(Stored records)
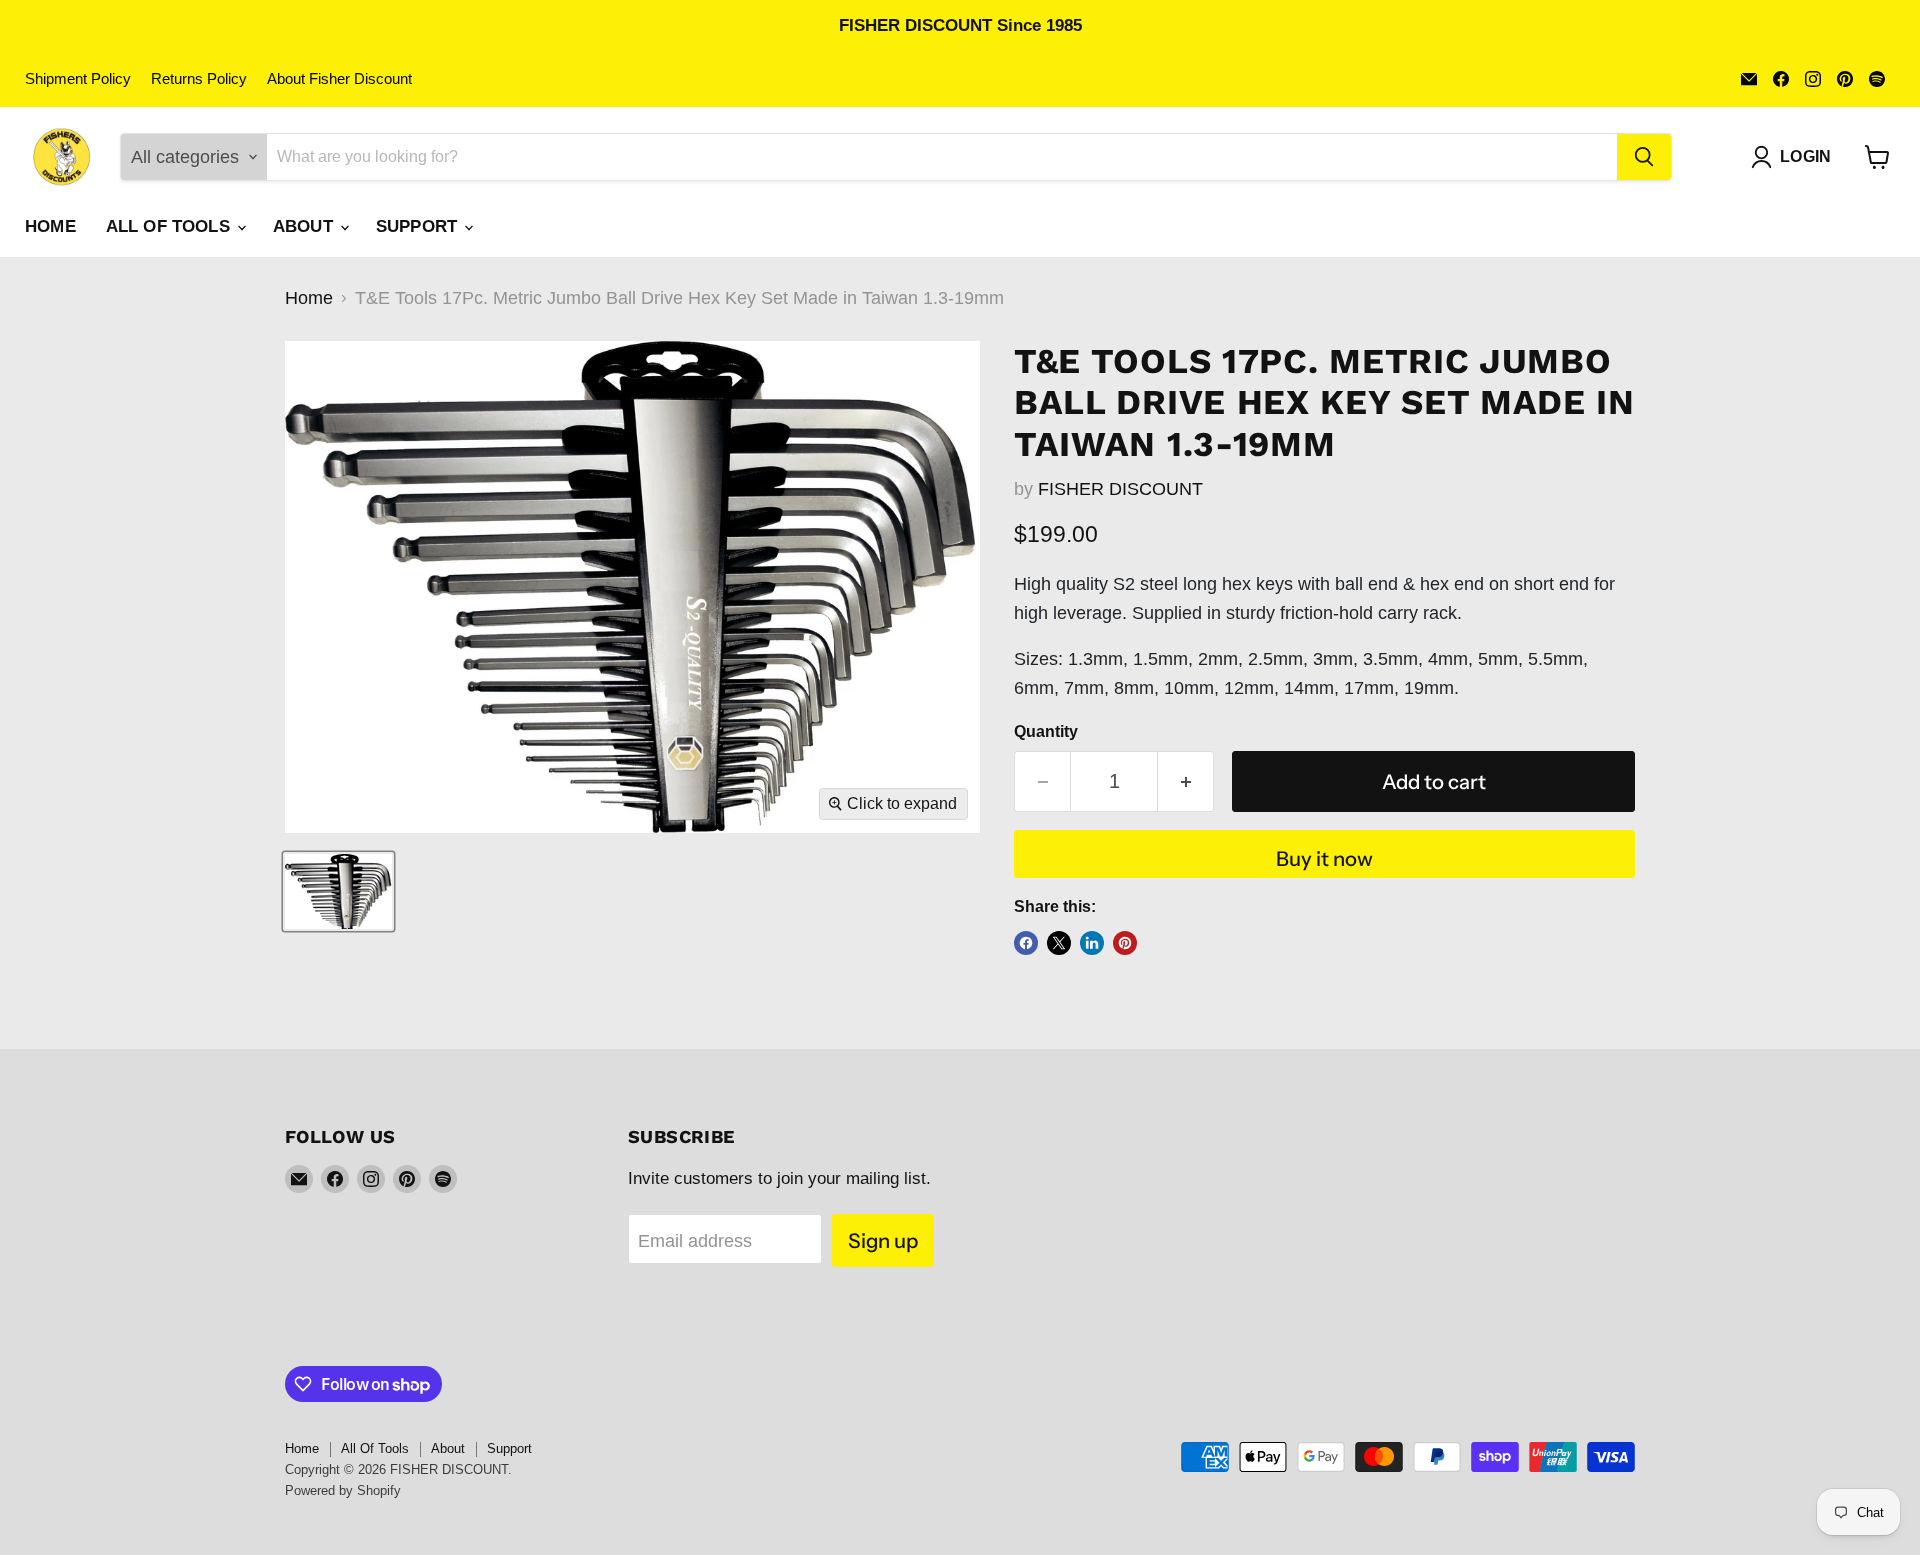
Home (50, 226)
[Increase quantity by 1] (1186, 781)
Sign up (883, 1240)
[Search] (1644, 157)
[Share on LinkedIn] (1092, 943)
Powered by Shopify (343, 1490)
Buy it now (1324, 858)
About (305, 226)
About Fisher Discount (339, 79)
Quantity (1046, 731)
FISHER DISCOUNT (1120, 489)
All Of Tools (170, 226)
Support (419, 226)
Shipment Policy (78, 79)
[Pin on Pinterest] (1125, 943)
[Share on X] (1059, 943)
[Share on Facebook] (1026, 943)
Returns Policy (199, 79)
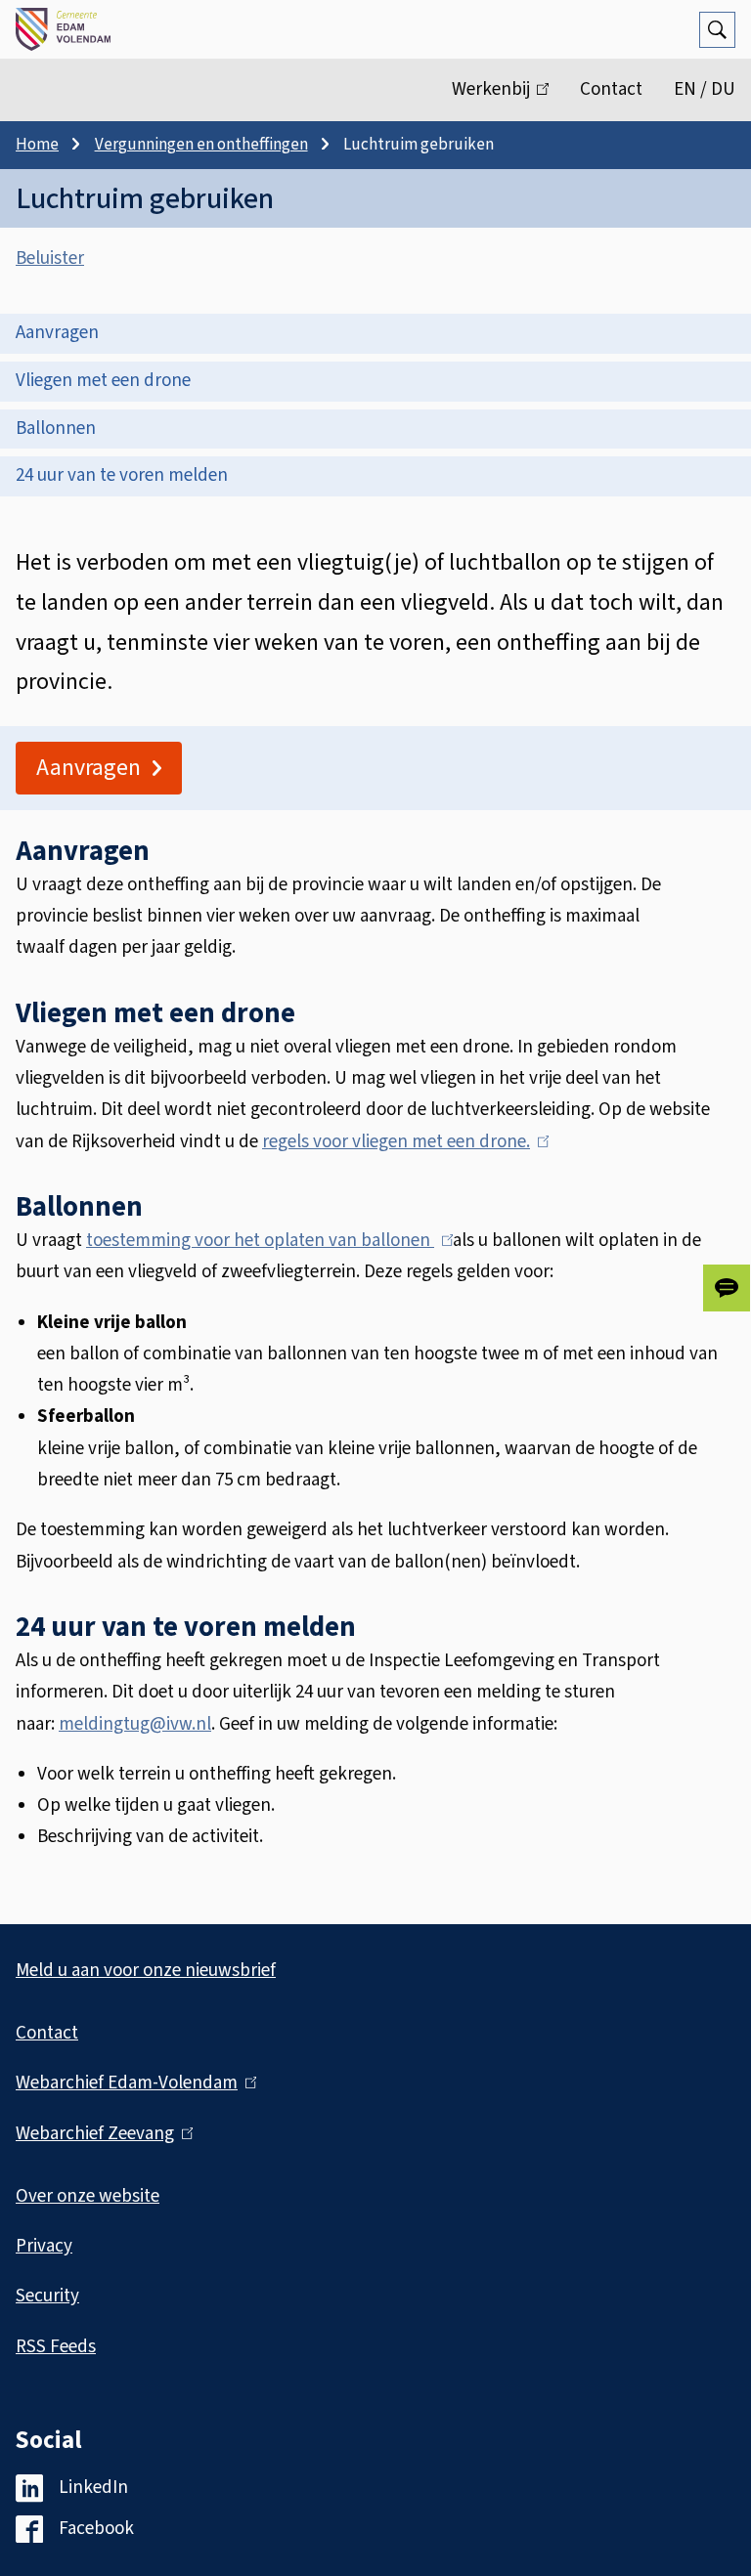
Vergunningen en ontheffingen (201, 144)
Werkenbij (508, 98)
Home (37, 144)
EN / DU (704, 89)
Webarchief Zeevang (100, 2134)
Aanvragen (57, 333)
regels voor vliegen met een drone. (401, 1142)
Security (47, 2296)
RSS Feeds (56, 2347)
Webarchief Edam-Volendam (132, 2083)
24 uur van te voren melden (122, 475)
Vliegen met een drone (103, 380)
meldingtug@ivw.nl (135, 1724)
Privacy (44, 2246)
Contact (611, 89)
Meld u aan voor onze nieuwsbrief (146, 1970)
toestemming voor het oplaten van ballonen (265, 1240)
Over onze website (87, 2196)
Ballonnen (56, 428)
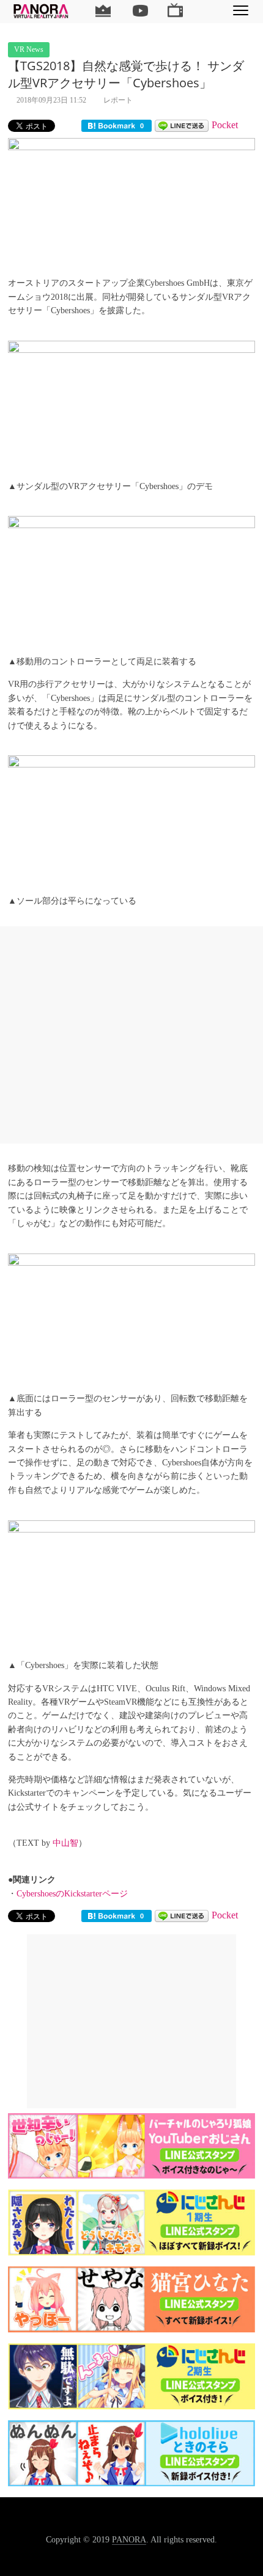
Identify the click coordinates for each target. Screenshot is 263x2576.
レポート (118, 100)
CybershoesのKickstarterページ (72, 1893)
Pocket (225, 125)
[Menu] (241, 10)
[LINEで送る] (182, 125)
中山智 (65, 1843)
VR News (28, 49)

- **REQUIRED ACTION**
Exactly as written above, retype the lines starting at the one holding "Shipment Policy (78, 79)" and ending at the one holding "Aanvragen (57, 333)", both included, but not the pictures.

- **ANSWER TO THE EXERCISE**
Shipment Policy (78, 79)
[Pin on Pinterest] (1125, 943)
[Share on X] (1059, 943)
[Share on Facebook] (1026, 943)
Returns Policy (199, 79)
Vergunningen en ontheffingen (201, 144)
Werkenbij (508, 98)
Home (37, 144)
EN / DU (704, 89)
Webarchief Zeevang (100, 2134)
Aanvragen (57, 333)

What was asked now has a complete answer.